- [Task requirements]:
a. Answer these questions about the comment on hot desking, one per line:
(i) What other name for hot desking does the comment say is used?
(ii) Within about how long does every team carve out a space it never leaves?
(iii) Which departments does the comment list as never needing or wanting to move?
b. Reproduce the part of the comment on hot desking between "Hot desking or" and "until they quit.", inclusive, substituting "recent hires" for "new hires".
c. Translate this sentence from the comment on hot desking into Spanish: "Hot desking or as they like to call it "Activity Based Workstations" makes absolutely no sense even when attempted to be spun as a positive."

Hot desking or as they like to call it "Activity Based Workstations" makes absolutely no sense even when attempted to be spun as a positive. Every company I've ever seen do it within about two weeks every team has carved out their space they always work from and never leave and if you need to find another team you can't look up on a chart where they are you have to beg for knowledge from someone. The absolute best is I've seen it used to freeze out new hires people don't like by denying them seats with their team and forcing them to sit by themselves or get pushed out of other teams areas until they quit.

The funniest part to me is they always try to sell it on "you can change who you sit with during the day as needs change!" but again, uh, accounts payable, operations, hr, etc none of them would ever need to or want to move. Even better when the department heads keep offices and for some reason their whole department is always camped out in front of their office and never budges I wonder why that is????

- [Records supplied]:

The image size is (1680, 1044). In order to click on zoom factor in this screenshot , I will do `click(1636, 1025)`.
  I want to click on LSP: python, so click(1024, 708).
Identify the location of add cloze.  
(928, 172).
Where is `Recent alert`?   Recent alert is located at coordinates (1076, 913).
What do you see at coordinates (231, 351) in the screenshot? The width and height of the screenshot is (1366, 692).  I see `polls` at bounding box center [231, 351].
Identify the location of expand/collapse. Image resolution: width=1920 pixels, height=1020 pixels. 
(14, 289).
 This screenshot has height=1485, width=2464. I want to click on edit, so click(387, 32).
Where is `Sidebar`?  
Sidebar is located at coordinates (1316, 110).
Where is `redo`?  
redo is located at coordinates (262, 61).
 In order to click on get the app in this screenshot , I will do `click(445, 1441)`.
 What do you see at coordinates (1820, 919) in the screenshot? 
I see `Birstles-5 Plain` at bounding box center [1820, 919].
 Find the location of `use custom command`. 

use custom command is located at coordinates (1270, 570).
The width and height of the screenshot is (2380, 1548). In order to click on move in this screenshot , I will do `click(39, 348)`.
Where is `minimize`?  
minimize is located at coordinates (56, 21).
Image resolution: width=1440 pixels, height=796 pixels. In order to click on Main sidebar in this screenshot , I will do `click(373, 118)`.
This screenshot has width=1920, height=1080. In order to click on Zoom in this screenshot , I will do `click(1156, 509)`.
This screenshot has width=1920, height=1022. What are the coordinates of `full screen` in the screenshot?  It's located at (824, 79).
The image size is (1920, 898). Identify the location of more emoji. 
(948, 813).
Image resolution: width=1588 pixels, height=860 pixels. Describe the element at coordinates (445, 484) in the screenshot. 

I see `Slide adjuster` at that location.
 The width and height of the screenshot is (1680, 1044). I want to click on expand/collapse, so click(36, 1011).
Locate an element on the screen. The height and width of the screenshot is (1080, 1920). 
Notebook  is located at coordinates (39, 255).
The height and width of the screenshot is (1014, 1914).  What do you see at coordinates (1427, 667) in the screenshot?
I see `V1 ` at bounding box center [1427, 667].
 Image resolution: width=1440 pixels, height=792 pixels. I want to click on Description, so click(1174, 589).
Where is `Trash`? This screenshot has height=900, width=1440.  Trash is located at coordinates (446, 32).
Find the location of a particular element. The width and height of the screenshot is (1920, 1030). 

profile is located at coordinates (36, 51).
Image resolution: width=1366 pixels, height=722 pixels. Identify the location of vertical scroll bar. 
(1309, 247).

- [Answers given]:
a.
(i) "Activity Based Workstations"
(ii) Within about two weeks
(iii) Accounts payable, operations, and HR

b.
Hot desking or as they like to call it "Activity Based Workstations" makes absolutely no sense even when attempted to be spun as a positive. Every company I've ever seen do it within about two weeks every team has carved out their space they always work from and never leave and if you need to find another team you can't look up on a chart where they are you have to beg for knowledge from someone. The absolute best is I've seen it used to freeze out recent hires people don't like by denying them seats with their team and forcing them to sit by themselves or get pushed out of other teams areas until they quit.

c. El hot desking, o como les gusta llamarlo, "Activity Based Workstations", no tiene absolutamente ningún sentido, incluso cuando se intenta presentarlo como algo positivo.